Support Each Other’s Growling Tummies

Time It’ll Take:  An hour or less a week, while you’re eating anyways

How It’ll Help:  Fasting makes you more aware of how the desires of your body control your heart, mind and soul (and therefore teaches you how to control them) in addition to turning your prayer volume on high to God; eating together builds community

For the duration of Lent, “Lunch with the Campus Minister” is going to move from Tuesdays and Thursdays to Tuesdays and Fridays so I can stand in solidarity with all you who have to go hamburger-less on Fridays.  That’s right, the whole “no meat on Fridays” thing is actually a rule for adult Catholics in good health.  Let’s have fun with it though, and break bread (or pasta…or fish….) together each Friday in Lent!  I’ll be at the Dining Commons from 12-1 and I look forward to seeing you there!

Ignatian Prayer Adventure

How Long It’ll Take:  30-40 minutes a day of prayer and reflection, or building up to that if you’re not ready for that much closeness with God all at once

How It’ll Help:  You. will. feel.  AWESOME.

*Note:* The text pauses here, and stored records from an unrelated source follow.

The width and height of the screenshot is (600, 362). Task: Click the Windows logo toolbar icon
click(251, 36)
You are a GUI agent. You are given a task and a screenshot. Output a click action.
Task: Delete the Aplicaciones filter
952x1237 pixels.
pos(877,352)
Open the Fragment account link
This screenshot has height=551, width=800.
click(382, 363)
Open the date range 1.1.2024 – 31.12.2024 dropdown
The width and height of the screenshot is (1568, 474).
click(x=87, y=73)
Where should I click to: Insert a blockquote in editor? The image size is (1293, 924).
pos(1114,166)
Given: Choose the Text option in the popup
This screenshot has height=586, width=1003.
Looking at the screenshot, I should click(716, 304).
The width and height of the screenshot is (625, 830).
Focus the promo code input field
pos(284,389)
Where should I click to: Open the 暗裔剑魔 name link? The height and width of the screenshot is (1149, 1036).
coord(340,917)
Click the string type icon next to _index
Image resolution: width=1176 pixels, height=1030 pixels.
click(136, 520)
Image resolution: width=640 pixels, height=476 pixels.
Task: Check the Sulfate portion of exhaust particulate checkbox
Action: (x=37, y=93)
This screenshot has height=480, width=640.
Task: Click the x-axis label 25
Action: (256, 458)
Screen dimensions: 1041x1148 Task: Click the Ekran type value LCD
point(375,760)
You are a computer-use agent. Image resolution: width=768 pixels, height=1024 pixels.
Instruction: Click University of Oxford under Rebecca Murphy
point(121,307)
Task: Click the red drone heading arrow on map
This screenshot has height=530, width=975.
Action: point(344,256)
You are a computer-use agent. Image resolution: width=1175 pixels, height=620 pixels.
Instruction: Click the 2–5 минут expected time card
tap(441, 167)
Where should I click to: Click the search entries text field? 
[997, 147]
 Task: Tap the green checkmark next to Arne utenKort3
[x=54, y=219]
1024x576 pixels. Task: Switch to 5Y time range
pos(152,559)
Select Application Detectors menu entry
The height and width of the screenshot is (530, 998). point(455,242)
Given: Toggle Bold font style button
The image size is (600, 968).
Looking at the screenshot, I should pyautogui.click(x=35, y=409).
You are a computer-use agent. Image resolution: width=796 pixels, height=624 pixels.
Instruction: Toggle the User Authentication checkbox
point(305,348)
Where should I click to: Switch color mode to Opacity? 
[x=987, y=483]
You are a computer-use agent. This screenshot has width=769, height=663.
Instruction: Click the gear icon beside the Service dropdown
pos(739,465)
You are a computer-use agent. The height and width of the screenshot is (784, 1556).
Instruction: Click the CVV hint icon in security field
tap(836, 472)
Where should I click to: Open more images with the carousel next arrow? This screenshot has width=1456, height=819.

“The Spiritual Exercises of St. Ignatius” is a Christian classic, and that guy totally knew what he was talking about when it came to prayer.  Join  us on a 40-day online retreat here.  Each day features a reflection, a prayer, a Scripture verse, and a grace for which we are to aspire and ask God.  I guarantee, by Easter, you will feel like a whole new person and your relationship with God will have reached a whole new level.

Sand in the Font

Time It’ll Take:  An hour after the Holy Thursday service at St. Bernard’s

How It’ll Help:  Get you ready for Triduum; remind us of what we’re missing

Come to the Newman Center after the evening Holy Thursday service at St. Bernard’s to get our Common Room ready for Triduum (Holy Thursday, Good Friday, and Holy Saturday leading up to the Easter vigil)–that means we’ll be covering statues, emptying our Holy Water font and filling it with sand, and spending time together in prayer to go into this important time in our liturgical year as a community.

These are a few of the daily and weekly ways you can join the Newman Center for Lent, but be sure to check out our regular weekly offerings in the “Weekly Events” tab, as well as keep an eye out for events–we’ll be talking about our Christian duty to social justice in our upcoming “Slumdog Professor” events, holding two movie nights that will change the way you experience your faith, events for Holy Week, and more.

May God bless you in this Lenten season!

5 thoughts on “Daily Jolts, Growling Tummies, and Sand in the Font: How the Newman Center is Observing Lent this Year

  1. Why would you ever fill the holy water font with sand? There’s nothing about holy water that is inherently Lenten. You wouldn’t tell people to stop praying the rosary (which is another sacramental). Similarly, why would you veil the statues so long before Holy Week? Why not leave them uncovered to aid the people in prayer? See this PDF (www.austindiocese.org/resources/general/1336.pdf) from our diocese reiterating what the Congregation for Divine Worship has written. I came across this post on Twitter and wanted to share what I have learned through my work in ministry.

    • Lindsay, Thanks for your correction! You’re absolutely right. In all my excitement about our upcoming events, I got my days confused and referenced Ash Wednesday instead of Holy Thursday; the post has been corrected and I’ve added some clarification as well. Thanks for stopping by our blog! I look forward to reading your commendations and ideas as well as your corrections.

      • Oh, okay! That makes much more sense. I do like your idea of having meatless meals together on Fridays of Lent. When I was in college, it was always fun to talk with other people about how to choose food that was meatless but still nutritious and tasty. One of my favorites is black beans and rice with maybe a little cheddar cheese on top filling, cheap, yummy, and meat-free.